### Written request
Reproduce word for word the lines of the data below, beginning with the line that contains "Collapse the ribbon" and continuing through the end of the data.

### Dataset content
— begin —
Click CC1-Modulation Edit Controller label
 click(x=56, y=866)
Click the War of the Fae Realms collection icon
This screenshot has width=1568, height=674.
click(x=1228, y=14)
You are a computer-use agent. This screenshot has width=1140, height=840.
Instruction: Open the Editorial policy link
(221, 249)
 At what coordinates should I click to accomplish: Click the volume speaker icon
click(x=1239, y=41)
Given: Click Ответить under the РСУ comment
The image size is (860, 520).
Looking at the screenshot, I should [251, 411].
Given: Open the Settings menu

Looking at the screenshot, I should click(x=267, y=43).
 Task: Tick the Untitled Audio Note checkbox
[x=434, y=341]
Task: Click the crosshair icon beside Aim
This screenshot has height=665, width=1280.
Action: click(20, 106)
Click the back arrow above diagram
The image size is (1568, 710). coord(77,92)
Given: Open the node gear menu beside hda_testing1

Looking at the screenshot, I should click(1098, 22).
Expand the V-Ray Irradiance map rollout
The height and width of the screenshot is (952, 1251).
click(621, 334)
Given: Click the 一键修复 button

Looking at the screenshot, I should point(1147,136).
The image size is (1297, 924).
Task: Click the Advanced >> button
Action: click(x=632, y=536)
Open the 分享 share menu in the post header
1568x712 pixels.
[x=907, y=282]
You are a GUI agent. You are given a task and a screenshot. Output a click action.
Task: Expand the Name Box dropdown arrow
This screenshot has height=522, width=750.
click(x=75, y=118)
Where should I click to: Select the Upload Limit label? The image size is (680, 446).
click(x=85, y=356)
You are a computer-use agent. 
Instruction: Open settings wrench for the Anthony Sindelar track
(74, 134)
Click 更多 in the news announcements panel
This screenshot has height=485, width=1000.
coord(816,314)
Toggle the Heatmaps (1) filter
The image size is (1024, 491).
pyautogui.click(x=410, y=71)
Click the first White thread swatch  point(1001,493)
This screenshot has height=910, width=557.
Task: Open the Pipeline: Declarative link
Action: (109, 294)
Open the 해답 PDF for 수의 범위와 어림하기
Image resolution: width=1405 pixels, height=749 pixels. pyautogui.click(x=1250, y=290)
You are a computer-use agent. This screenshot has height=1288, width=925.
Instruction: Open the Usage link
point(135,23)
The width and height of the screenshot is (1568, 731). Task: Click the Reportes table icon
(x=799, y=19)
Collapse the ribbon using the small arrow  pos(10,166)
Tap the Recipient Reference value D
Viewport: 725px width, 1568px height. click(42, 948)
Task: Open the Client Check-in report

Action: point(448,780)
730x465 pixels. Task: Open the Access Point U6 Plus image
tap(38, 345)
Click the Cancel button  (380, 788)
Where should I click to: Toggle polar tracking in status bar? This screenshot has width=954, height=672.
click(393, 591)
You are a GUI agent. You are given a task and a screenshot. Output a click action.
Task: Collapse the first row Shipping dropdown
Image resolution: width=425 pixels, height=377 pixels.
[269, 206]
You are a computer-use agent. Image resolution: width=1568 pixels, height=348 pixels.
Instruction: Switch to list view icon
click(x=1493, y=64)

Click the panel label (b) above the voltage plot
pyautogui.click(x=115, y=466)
— end —
### The result
Collapse the ribbon using the small arrow  pos(10,166)
Tap the Recipient Reference value D
Viewport: 725px width, 1568px height. click(42, 948)
Task: Open the Client Check-in report

Action: point(448,780)
730x465 pixels. Task: Open the Access Point U6 Plus image
tap(38, 345)
Click the Cancel button  (380, 788)
Where should I click to: Toggle polar tracking in status bar? This screenshot has width=954, height=672.
click(393, 591)
You are a GUI agent. You are given a task and a screenshot. Output a click action.
Task: Collapse the first row Shipping dropdown
Image resolution: width=425 pixels, height=377 pixels.
[269, 206]
You are a computer-use agent. Image resolution: width=1568 pixels, height=348 pixels.
Instruction: Switch to list view icon
click(x=1493, y=64)

Click the panel label (b) above the voltage plot
pyautogui.click(x=115, y=466)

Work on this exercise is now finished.